Power companies aren't always this easygoing with monk parakeets, which seem to be drawn to substations and power lines for the extra warmth and because the height offers them unobstructed views that make it easy to spot predators. “There have been culls,” says Steve. “There was a cull in Connecticut a few years ago, where they brought in the US Department of Agriculture and killed about 250 of them. The power company was getting very impatient with the parrots because they were removing nests from power poles and the parrots would simply rebuild their nests.”

The cull sparked protests, and Steve was among those who rushed to the parrots' aid. “Ultimately, they stopped the cull. Myself and others like me came in and created a lot of headaches for them public relations-wise. The newspapers were writing about this utility company for the first time in, like, twenty years and it was all bad, all about how cruel they were. Nobody wants to be labeled as cruel to animals. I think we Americans can be very, very violent and mean, but when it comes to animals we're very softhearted. Even the very miserly people who wouldn't even give another human being a dime.”
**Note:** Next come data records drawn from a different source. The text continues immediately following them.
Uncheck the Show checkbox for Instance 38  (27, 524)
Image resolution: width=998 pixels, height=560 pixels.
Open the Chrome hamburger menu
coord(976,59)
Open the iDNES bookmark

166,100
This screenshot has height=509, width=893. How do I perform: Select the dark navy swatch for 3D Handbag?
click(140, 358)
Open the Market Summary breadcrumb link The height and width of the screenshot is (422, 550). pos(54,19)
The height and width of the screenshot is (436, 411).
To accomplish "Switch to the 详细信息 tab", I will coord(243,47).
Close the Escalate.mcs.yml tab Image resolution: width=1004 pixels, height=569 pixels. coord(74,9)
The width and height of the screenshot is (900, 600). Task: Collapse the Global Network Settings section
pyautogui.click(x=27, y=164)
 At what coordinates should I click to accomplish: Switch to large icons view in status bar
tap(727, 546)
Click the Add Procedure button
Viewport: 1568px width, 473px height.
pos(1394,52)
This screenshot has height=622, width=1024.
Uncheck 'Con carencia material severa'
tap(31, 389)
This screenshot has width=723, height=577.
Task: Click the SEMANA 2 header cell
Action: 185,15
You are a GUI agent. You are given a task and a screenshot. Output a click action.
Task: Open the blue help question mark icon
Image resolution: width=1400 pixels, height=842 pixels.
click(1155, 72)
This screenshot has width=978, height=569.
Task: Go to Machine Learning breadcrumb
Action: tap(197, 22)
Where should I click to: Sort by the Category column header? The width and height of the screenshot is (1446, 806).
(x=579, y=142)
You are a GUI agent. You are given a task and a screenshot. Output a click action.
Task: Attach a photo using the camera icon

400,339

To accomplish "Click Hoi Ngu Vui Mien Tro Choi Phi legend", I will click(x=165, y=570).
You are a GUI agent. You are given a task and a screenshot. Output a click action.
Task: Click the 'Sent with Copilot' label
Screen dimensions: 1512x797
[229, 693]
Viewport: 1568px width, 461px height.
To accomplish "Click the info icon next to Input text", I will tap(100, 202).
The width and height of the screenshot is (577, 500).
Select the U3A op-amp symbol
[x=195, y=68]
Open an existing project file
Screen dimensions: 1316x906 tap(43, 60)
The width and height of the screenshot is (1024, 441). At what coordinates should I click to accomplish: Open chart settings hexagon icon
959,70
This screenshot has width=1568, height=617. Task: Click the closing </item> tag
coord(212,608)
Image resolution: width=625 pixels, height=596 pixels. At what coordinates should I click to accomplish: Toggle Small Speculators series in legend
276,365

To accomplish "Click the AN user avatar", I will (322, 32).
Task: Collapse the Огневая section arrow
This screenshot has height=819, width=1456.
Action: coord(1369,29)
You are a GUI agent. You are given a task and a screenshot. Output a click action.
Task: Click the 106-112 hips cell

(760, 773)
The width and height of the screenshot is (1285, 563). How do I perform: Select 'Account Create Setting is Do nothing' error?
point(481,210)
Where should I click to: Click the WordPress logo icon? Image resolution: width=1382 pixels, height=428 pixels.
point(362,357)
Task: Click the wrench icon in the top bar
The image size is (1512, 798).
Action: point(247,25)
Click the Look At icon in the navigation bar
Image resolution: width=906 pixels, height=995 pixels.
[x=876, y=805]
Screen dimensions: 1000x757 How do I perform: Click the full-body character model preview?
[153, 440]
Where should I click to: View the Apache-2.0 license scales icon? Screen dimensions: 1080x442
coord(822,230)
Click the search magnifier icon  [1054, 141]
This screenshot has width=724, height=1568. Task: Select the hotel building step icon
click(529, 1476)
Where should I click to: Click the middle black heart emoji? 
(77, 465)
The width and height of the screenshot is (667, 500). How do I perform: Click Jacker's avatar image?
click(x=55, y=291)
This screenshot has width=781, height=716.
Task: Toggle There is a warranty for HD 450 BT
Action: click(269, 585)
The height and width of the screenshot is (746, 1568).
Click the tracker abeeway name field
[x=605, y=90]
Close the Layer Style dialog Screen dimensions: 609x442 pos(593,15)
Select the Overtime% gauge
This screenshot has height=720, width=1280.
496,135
Steve, whose interest in parrots started with the African grey parrot he had as a teenager, tells me that he sees himself as a one-man public relations bureau for the birds. “They have such a bad reputation,” he says. “People say they are an invasive species and are endangering the lives of people who depend on electricity and that without electricity we would all be savages within a week, so the parrots should be stopped. But knowing what I know about parrots, I knew that while they may be mischievous, they are not like saboteurs or evil. That's why I love Green-Wood because they said, ‘We like the parrots, we don't care if they don't belong here. They are here now and they are keeping the pigeons away, so they are doing good work.'”

The monk parakeets, he says, are very much like Americans. “That's something I try to relate to people on the tours I do. Most people who were born in America, their ancestors did not come to America because they wanted to but because they were being kicked out of their own countries, and the parrots had that happen to them. So there's an affinity there.”

The birds are very much like the New Yorkers on the streets below them too, he adds. “They talk, they build these crazy structures—it's like performance art or something—and they are outrageously green. That's like a New York thing. You're fabulous! You're outrageous! And you're wearing green when everyone else is wearing brown.”